Elevated error rates

Critical Resolved View vendor source →

Zep Software experienced a critical incident on August 27, 2025 affecting API, lasting 1h 37m. The incident has been resolved; the full update timeline is below.

Started
Aug 27, 2025, 11:28 PM UTC
Resolved
Aug 28, 2025, 01:05 AM UTC
Duration
1h 37m
Detected by Pingoru
Aug 27, 2025, 11:28 PM UTC

Affected components

API

Update timeline

  1. investigating Aug 27, 2025, 11:28 PM UTC

    We are currently investigating this issue.

  2. investigating Aug 27, 2025, 11:44 PM UTC

    We are continuing to investigate this issue.

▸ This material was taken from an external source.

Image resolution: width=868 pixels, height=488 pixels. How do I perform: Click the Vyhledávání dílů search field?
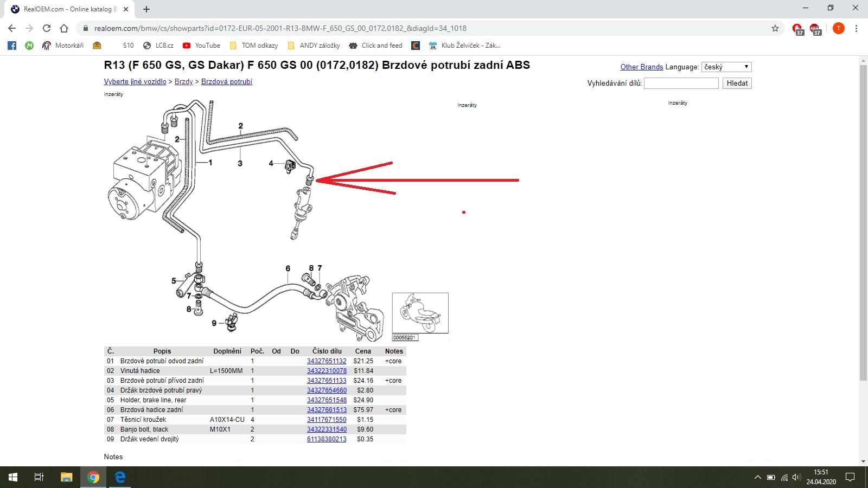point(681,83)
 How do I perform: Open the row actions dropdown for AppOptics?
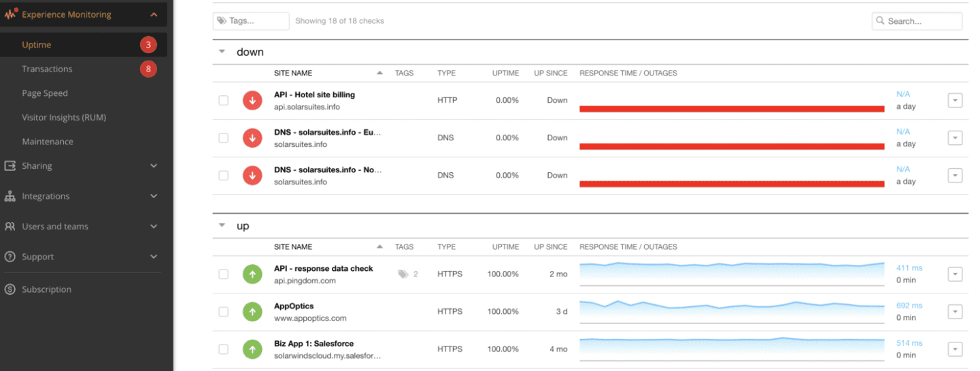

  3. monitoring Aug 28, 2025, 12:52 AM UTC

    During a graph database migration to improve search latency, nodes in cluster ran out of file descriptors. We quickly identified the issue and implemented a fix. Nodes took some time to recover and rejoin the cluster. We will be running a post-mortem to understand and address shortcomings in our systems and processes around scaling our graph database cluster, including maintenance and development processes.

  4. monitoring Aug 28, 2025, 12:53 AM UTC

    We are continuing to monitor for any further issues.

  5. resolved Aug 28, 2025, 01:05 AM UTC

    This incident has been resolved.